A shortened, modified version of the modified Yale Preoperative Anxiety Scale is described. (Image source: Thinkstock)

A shortened, modified version of the modified Yale Preoperative Anxiety Scale is described. (Image source: Thinkstock)

Preoperative anxiety has been extensively studied in the anesthesia literature.  Preoperative anxiety is associated with adverse outcomes in children such as nightmares, separation anxiety, and increased analgesic requirements postoperatively, and thus assessment and treatment are important components of optimum anesthesia care.  The Yale Preoperative Anxiety Scale was developed almost twenty years ago and has become one of the main tools used to measure preoperative anxiety in children. A modified version has been used for the last 15 years in over 100 studies to assess child anxiety during the induction of anesthesia.

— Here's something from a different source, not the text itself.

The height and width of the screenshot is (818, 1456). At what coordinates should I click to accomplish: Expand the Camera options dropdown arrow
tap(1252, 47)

The modified Yale Preoperative Anxiety Scale (mYPAS) is comprised of five items: activity, vocalizations, emotional expressivity, state of apparent arousal, and use of parent. Each item is scored on a one to four point scale except for the “vocalizations” item, which is scored on a one to six point scale. It is intended for use at four specific perioperative time points: in the preoperative holding area, during the walk to the operating room, at the entrance to the operating room, and during introduction to the anesthesia mask. The scale can be somewhat burdensome to use due its length and the need for multiple administrations.

In this month’s edition of Anesthesia & Analgesia, Dr. Michelle A. Fortier, Department of Anesthesiology & Perioperative Care, University of California, Irvine, Irvine, California, and colleagues describe the analysis used to develop a shorter, modified version of this tool in their article titled “Development of a Short Version of the Modified Yale Preoperative Anxiety Scale.”

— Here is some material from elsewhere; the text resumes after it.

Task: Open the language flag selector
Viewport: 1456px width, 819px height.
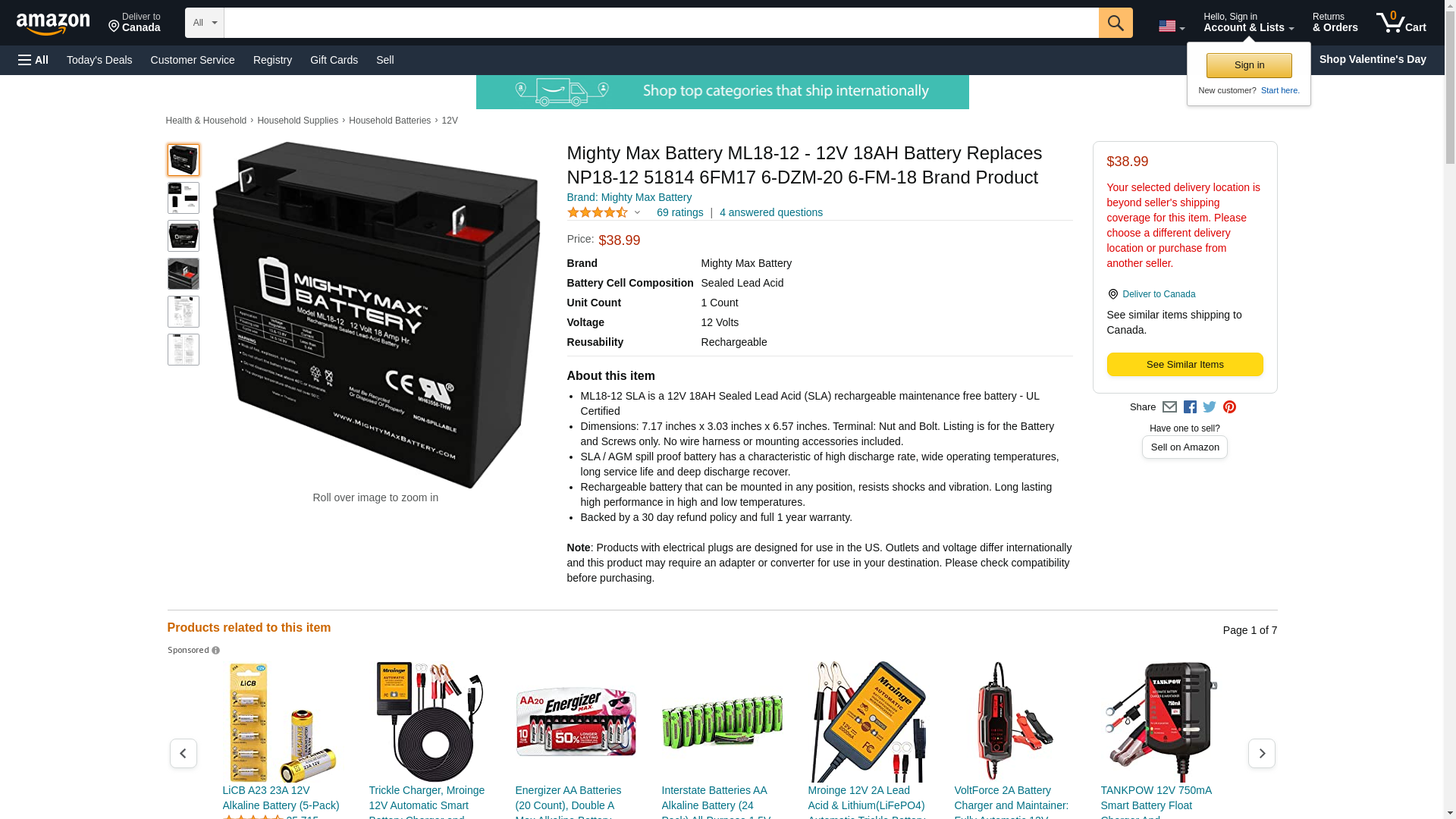Action: click(x=1171, y=27)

The study authors used statistical analysis of data collected during prior studies that utilized the mYPAS.  They were able to reduce the scale to four items: activity, vocalizations, emotional expressivity, and state of apparent arousal while still maintaining strong internal reliability, interrater reliability, and convergent validity.  The “use of parent” item was eliminated due to both content overlap with other items and because parents were not always present for that item to be scored.

The requirement for assessment at four time points is also burdensome. Statistical analysis by the authors showed that the scale can retain its accuracy even if it’s only administered at two time points: in the preoperative holding area and when the anesthesia mask is introduced to the child. Abbreviating the scale in this manner allows it to be more conveniently used in future studies of perioperative anxiety.

Decreasing preoperative anxiety remains a priority in our specialty. We turn to novel drugs, such as dexmedetomidine, and distracting behaviors, such as iPad surfing, to alleviate preoperative anxiety. An abbreviated version of the mYPAS will help us effectively monitor the utility of strategies to reduce preoperative anxiety.